Si le Myanmar dispose de 83 centrales électriques, dont 62 centrales hydroélectriques, 20 centrales au gaz et une centrale au charbon pour une capacité de production actuelle d'environ 3,6 GW, la production d'électricité a été inférieure de 600 MW à la demande pendant la dernière saison chaude.

Pour répondre à cette demande, le ministère a lancé en juin cinq appels d'offres pour des projets électriques qui permettront d'éviter les pannes à Yangon l'année prochaine. Deux consortiums dirigés par VP Power (entreprise hongkongaise) et China Energy Engineering Group (CEEC) ont remporté ces cinq projets.

En parallèle, le gouvernement birman a appliqué une forte hausse des tarifs de l'électricité. Fortement subventionnée, celle-ci grevait le budget de l’État. Cette réforme a eu deux effets notables : une réduction de la consommation des foyers et l’augmentation du recours aux énergies renouvelables (solaire principalement) par les industriels cherchant à réduire leur facture.
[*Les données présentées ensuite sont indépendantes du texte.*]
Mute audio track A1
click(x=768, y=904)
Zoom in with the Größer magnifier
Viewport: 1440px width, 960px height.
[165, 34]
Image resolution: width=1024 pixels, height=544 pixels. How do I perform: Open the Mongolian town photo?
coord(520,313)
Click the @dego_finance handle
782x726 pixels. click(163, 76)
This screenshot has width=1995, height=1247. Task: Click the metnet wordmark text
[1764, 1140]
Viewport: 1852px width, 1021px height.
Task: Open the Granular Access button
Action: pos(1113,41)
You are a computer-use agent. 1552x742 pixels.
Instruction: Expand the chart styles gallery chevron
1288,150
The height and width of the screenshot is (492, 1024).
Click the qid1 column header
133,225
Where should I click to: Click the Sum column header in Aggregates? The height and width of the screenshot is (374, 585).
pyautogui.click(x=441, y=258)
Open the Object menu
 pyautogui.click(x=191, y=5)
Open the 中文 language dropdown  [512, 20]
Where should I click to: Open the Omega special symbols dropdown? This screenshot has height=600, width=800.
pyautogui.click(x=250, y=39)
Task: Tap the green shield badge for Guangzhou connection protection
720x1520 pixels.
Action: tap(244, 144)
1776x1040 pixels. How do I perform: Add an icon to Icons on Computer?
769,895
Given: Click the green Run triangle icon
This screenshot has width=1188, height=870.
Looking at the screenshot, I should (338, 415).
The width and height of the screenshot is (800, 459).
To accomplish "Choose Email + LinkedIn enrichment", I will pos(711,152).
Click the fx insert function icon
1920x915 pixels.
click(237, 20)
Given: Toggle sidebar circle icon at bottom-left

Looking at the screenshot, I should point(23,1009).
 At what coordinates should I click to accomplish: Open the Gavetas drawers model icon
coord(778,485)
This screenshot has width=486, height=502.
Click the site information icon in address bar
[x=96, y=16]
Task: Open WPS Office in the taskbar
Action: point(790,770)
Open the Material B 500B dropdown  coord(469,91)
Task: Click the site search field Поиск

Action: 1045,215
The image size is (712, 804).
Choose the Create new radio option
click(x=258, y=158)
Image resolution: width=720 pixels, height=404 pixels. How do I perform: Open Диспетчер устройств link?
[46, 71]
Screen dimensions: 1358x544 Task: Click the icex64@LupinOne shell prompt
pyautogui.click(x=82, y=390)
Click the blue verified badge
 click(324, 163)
Cette augmentation du tarif a créé une opportunité pour les énergies renouvelables, qui vont jouer un rôle important dans l’électrification du pays. Enfin, cette augmentation devrait permettre d’investir davantage dans des projets énergétiques de plus grande envergure. Bien que de nombreuses entreprises aient manifesté un intérêt pour les projets solaires et éoliens, le manque d'expérience dans ce type d'énergie a fait hésiter le gouvernement pour s’engager dans des projets d’envergure.